• Dataset records
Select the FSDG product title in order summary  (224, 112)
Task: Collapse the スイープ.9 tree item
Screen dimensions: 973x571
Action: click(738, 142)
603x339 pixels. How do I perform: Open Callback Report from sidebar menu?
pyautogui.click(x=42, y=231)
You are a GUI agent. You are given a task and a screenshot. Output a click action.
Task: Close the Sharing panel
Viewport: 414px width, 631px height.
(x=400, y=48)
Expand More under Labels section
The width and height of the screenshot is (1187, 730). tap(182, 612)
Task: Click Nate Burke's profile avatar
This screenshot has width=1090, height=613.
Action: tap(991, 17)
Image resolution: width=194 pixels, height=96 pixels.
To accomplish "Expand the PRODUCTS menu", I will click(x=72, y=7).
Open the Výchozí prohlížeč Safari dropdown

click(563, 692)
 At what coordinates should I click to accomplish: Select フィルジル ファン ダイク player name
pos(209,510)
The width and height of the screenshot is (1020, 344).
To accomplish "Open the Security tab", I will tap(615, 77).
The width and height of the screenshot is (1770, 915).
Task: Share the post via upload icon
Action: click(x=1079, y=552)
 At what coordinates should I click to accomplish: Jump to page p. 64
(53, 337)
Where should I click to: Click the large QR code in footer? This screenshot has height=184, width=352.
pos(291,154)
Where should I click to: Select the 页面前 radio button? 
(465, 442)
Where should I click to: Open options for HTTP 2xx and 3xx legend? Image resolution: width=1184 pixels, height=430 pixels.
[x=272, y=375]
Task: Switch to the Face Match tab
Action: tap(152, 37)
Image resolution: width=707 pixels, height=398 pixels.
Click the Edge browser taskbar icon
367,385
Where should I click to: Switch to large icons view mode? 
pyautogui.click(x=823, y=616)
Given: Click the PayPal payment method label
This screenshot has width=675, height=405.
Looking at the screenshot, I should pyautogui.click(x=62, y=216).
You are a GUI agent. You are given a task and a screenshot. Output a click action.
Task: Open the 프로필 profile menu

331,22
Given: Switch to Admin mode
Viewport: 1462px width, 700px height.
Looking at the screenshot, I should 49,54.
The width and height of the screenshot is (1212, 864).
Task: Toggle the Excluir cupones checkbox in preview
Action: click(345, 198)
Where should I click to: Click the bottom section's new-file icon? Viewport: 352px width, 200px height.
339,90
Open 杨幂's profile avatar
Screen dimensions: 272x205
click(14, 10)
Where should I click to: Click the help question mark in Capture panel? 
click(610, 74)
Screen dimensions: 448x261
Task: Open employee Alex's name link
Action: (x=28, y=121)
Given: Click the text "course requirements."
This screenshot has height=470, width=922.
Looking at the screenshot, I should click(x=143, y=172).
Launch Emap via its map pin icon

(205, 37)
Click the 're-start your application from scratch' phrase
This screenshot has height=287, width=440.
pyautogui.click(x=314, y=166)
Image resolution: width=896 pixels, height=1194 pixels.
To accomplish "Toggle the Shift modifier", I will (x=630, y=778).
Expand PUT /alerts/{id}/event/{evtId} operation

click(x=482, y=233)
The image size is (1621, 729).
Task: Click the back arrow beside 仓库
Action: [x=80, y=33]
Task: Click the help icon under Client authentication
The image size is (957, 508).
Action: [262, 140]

• Task requirements
The expected response consists solely of the lines from the one with "Task: Click the help" through the end of the records, repeated exactly.

• Output of the exercise
Task: Click the help icon under Client authentication
The image size is (957, 508).
Action: [262, 140]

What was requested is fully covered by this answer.